> [What you need to do]: In the forum thread about teenagers and alcohol, what did corythatwas's daughter do at one of her first parties?
[Text shown — start]
Wow serious over reaction your poor DD.

specialsubject · 02/05/2016 20:11

Its not the UK where it is cutesy-woo for kids to swill booze. Nz has the additional problem that they can drive at 16, so a lot get killed.

Daughter can suck up a little embarrassment, silly brat needs yo learn not to lie. Solicitor threat is probably another silky brat lying. Ignore

corythatwas · 02/05/2016 22:00

Another mum of teenagers here and ime most parties at this age do involve access to alcohol. I have always found the answer is ongoing communication and discussion well in advance of both the dangers and how to deal with the situation.

This involves making sure they know that I will hold them responsible for their actions, not some other child or their parent. Unless somebody is literally holding them down and forcing the stuff down their throats, they know perfectly well where the buck stops.

But it also involves them knowing that they can call us at any point and we will come out and do what we can to help, either them or a friend; they need never be so afraid of our reaction that they try to avoid asking us. My parents were very sensitive and easily shocked- the result was that I would never ask their advice on any situation that seemed in the least dodgy. In retrospect I can see that this was not the safest position I could have been in.

Our dc know perfectly well that we want them to stay safe and not embarrass themselves and we have discussed ways of doing that. But I felt very proud the day when dd, at one of her first parties, rang home to ask her dad to come our and pick up one of her friends who had had too much to drink. That kept that child safe for the night. And I don't think she would have done that if she had thought our first reaction would be to call the police on her friends. They trust us because they know that however much we may disapprove of something, we will be measured in our reaction when there is a problem at hand.

magicaltoaster · 03/05/2016 04:12

Your daughter is not a kid. In the Uk she could legally marry (with parental consent), and leave home.

Not sure what it's like in NZ but your behaviour sounds weird from where I'm sitting. Was reading it like this Shock Shock

Reading through I'm glad to see I'm not the only one. Can't help but worry about your dd a bit with your possible control issues.
[Text shown — finish]
[Extracted material — start]
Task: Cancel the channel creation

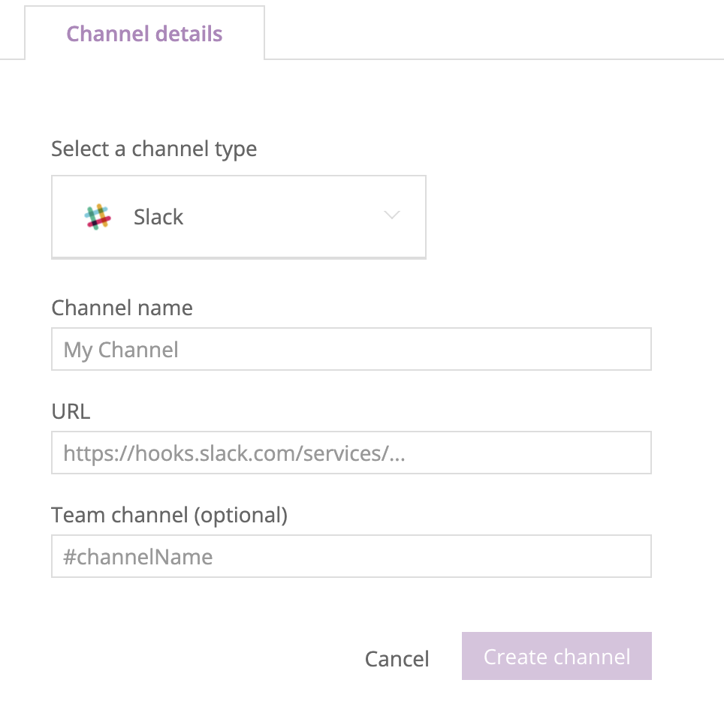Action: click(x=397, y=659)
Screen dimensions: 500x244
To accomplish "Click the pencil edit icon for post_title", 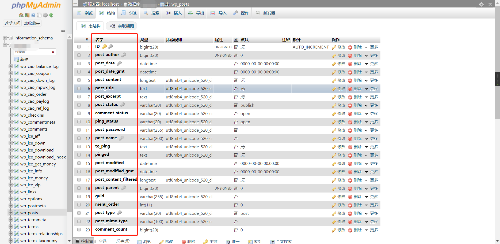I will point(334,89).
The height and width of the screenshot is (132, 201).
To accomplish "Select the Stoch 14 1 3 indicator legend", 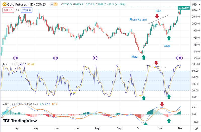I will tap(12, 64).
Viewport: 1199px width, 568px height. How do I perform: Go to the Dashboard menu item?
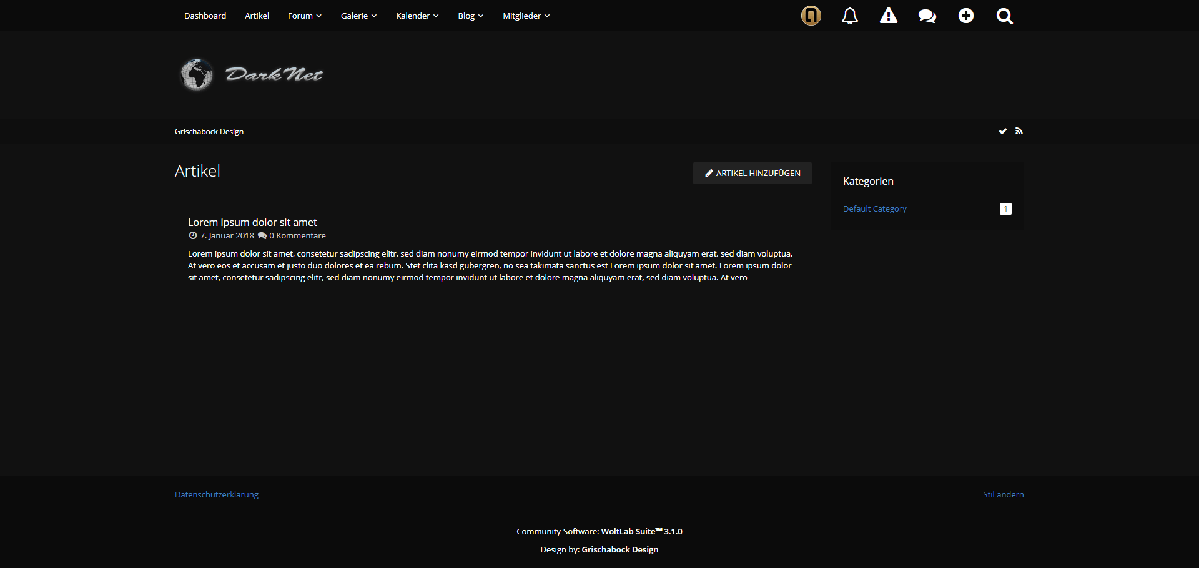pos(205,16)

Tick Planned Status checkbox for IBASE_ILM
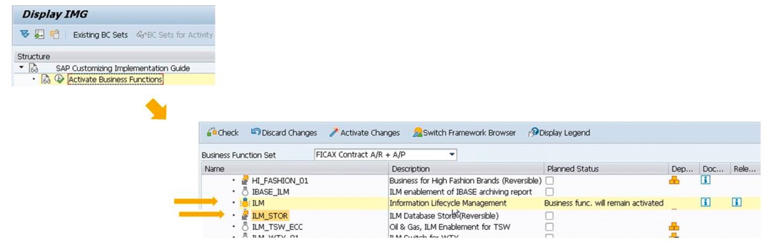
[Extracted material — finish]
> [Exercise answer]: She called home to ask her dad to come and pick up a friend who had had too much to drink.